_YOUR OBJECTIVE:_ Entries in the following listing are to be copied exactly as they stand.
── EXTRACTED DATA ──
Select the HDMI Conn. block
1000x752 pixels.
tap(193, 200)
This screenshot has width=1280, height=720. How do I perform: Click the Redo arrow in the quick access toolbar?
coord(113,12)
───
_SOLUTION BELOW:_
Select the HDMI Conn. block
1000x752 pixels.
tap(193, 200)
This screenshot has width=1280, height=720. How do I perform: Click the Redo arrow in the quick access toolbar?
coord(113,12)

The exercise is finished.